The MCMC Procedure

RANDOM Statement

RANDOM random-effect ~distribution SUBJECT=variable <options> ;

The RANDOM statement defines a single random effect and its prior distribution or an array of random effects and their prior distribution. The random-effect must be represented by either a symbol or an array. The RANDOM statement must consist of the random-effect, a tilde (~), the distribution for the random effect, and then a SUBJECT= variable.

SUBJECT=variable  |  _OBS_

identifies the subjects in the random-effects model. The variable must be part of the input data set, and it can be either a numeric variable or character literal. The variable does not need to be sorted, and the input data set does not need to be clustered according to it. SUBJECT=_OBS_ enables you fit an observation-level random-effects model (each observation has its own random effect) without specifying a subject variable in the input data set.

The random-effects parameters associated with each subject in the same RANDOM statement are assumed to be conditionally independent of each other, given other parameters and data set variables in the model.

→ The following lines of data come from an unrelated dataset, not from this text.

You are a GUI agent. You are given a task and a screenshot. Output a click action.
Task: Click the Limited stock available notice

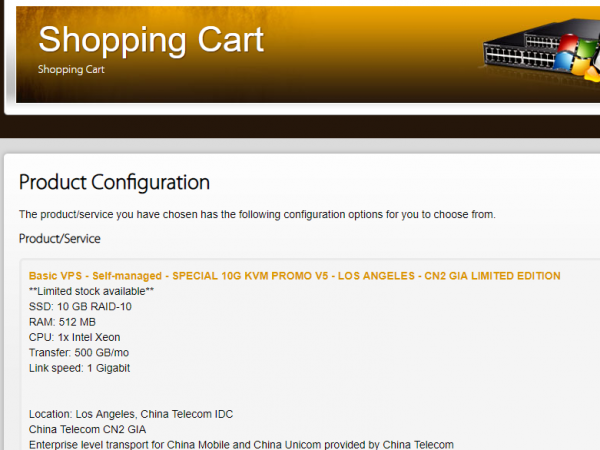[x=91, y=291]
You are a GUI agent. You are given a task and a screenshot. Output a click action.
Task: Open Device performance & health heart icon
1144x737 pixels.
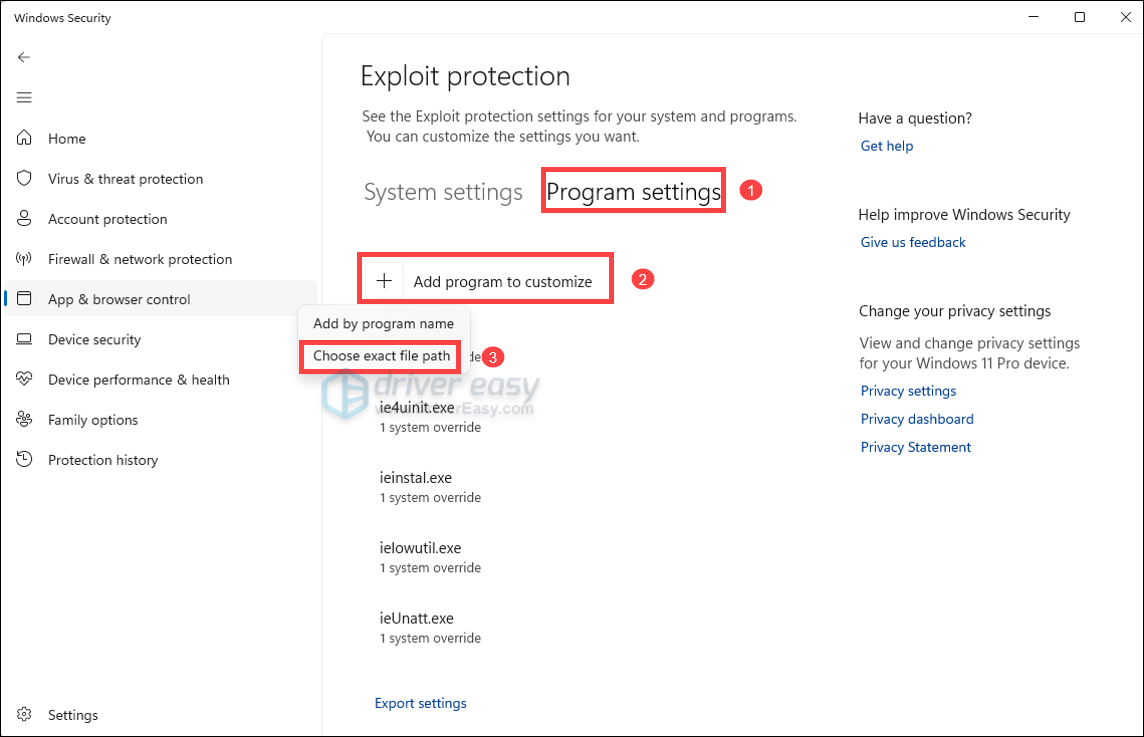pos(26,380)
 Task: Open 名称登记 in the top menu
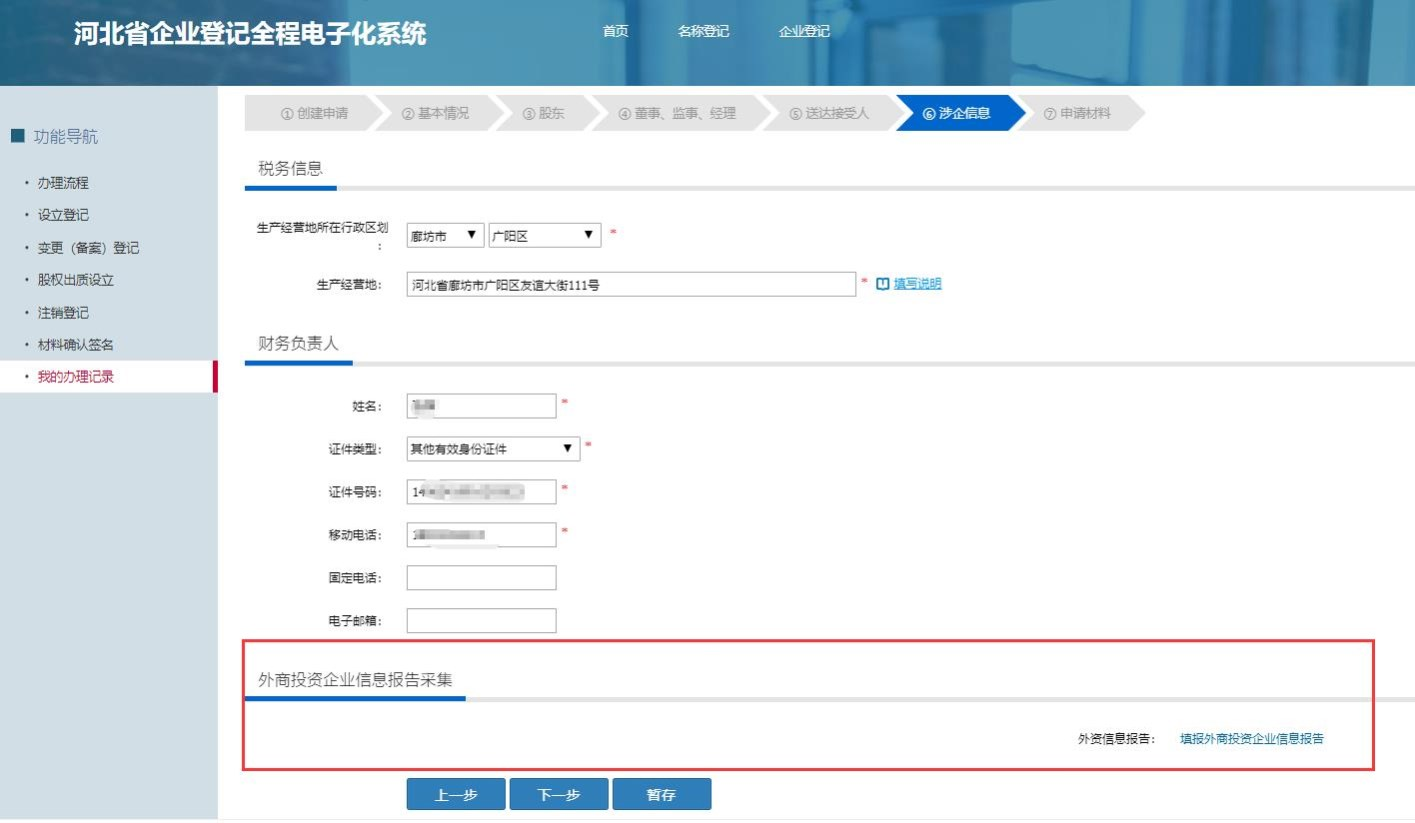[x=703, y=32]
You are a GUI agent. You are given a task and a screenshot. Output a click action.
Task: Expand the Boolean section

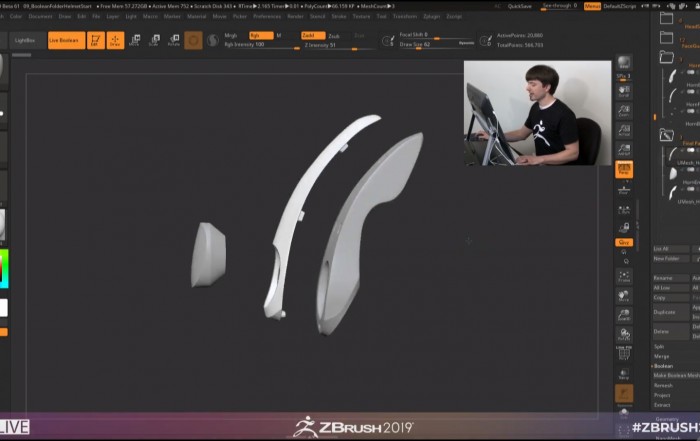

The other parameters include model parameters (declared in the PARMS statements), random-effects parameters (from other RANDOM statements), and missing data variables.

Table 59.4 shows the distributions that you can specify in the RANDOM statement.

Table 59.4: Valid Distributions in the RANDOM Statement

Distribution Name

Definition

beta(<a=>$\alpha $, <b=>$\beta $)

Beta distribution with shape parameters $\alpha $ and $\beta $

binary(<prob|p=> p)

Binary (Bernoulli) distribution with probability of success p. You can use the alias bern for this distribution.

gamma(<shape|sp=> a, scale|s= $\lambda $)
gamma(<shape|sp=> a, iscale|is= $\lambda $)

Gamma distribution with shape a and scale or inverse-scale $\lambda $

dgeneral(ll)

General log-prior function that you construct using SAS programming statements for univariate or multivariate discrete random effects. See the section Specifying a New Distribution for more details.

general(ll)

General log-prior function that you construct using SAS programming statements for univariate or multivariate continuous random effects. See the section Specifying a New Distribution for more details.

igamma(<shape|sp=> a, scale|s= $\lambda $)
igamma(<shape|sp=> a, iscale|is= $\lambda $)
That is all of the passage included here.